Was the war in Libya a "success"?

By Glenn Greenwald

Published March 22, 2012 1:26PM (EDT)

(updated below)

Travel may make writing difficult over the next day or two (for those in/near Philadelphia, I'll be speaking at the University of Pennsylvania today, at 5:00 p.m., on Endless War and Civil Liberties in the Age of Terrorism; it is free and open to the public and event information is here). If I'm unable to write, I'll try at least to post several short items throughout the day.
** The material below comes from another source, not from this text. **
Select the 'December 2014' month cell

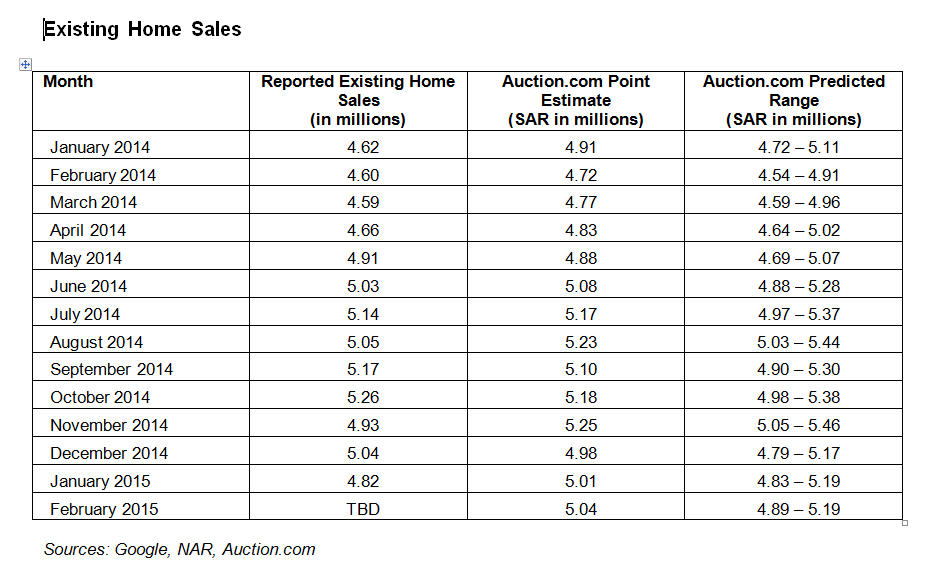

(1) I'll start with this excellent article in The Week by Daniel Larison on the horrors, chaos and instability unleashed by the NATO intervention in Libya. Like "Osama bin Laden," "Libya" now has virtually no meaning in our political discourse other than its use as shorthand by Democrats to prove President Obama's Toughness and Foreign Policy skill, and its use by advocates of intervention in Syria to establish the nobility of humanitarian wars. Meanwhile, this great humanitarian success, a year after it began, has spawned extreme levels of misery and oppression for many people in that country, while most of those who advocated for intervention in the name of The Libyan People exhibit little concern for the aftermath (NATO still refuses to account for or even investigate the scores of civilian deaths its bombing campaign caused). As I wrote repeatedly during the debate over that war, whether it is actually a "success" from a humanitarian perspective will be determined not merely by whether Gadaffi's life can be ended, but by what replaces him (in exactly the same way that the Iraq War was determined not by Saddam's death, but by what came after). Despite the widespread insistence that this intervention was a "success," it is far from clear whether the situation will improve for Libyans or for anyone else as a result of that war. Wars and militaries are designed to destroy, and that's almost always what they do above all else.
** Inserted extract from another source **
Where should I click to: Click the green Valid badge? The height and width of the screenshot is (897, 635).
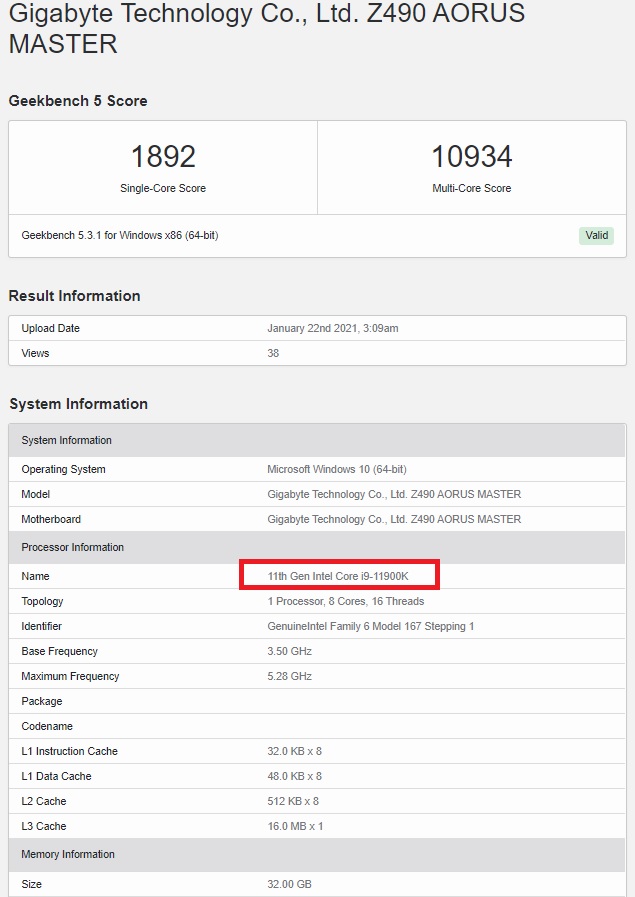pos(596,236)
(2) Wolf Blitzer is "terrified" and wants you to be, too. Not only has the American media learned no lessons whatsoever from its central role in the Iraq debacle, but its behavior, on the whole, has actually worsened. And it really is true that the American government and its media jointly terrorize the American people far more than the actual so-called "Terrorists" could even dream of achieving.



(3) Last April, President Obama publicly decreed Bradley Manning guilty even though he has yet to be tried, flatly telling a questioner: "He broke the law." Following his Commander-in-Chief's example, the Chairman of the Joint Chiefs of Staff, Gen. Martin Dempsey, yesterday did the same: "We’re a nation of laws. He did violate the law." If having your Commander-in-Chief and the nation's top ranking military officer both decree your guilt before your trial begins doesn't constitute "undue command influence," what would? Recall that Richard Nixon was forced to apologize in 1970 when he said in passing that he thought Charles Manson was guilty, even though this occurred when Manson's jury was sequestered and Nixon had no command influence over those jurors. For Obama and Dempsey to proclaim Manning's guilt makes it impossible to imagine how he could receive a fair trial.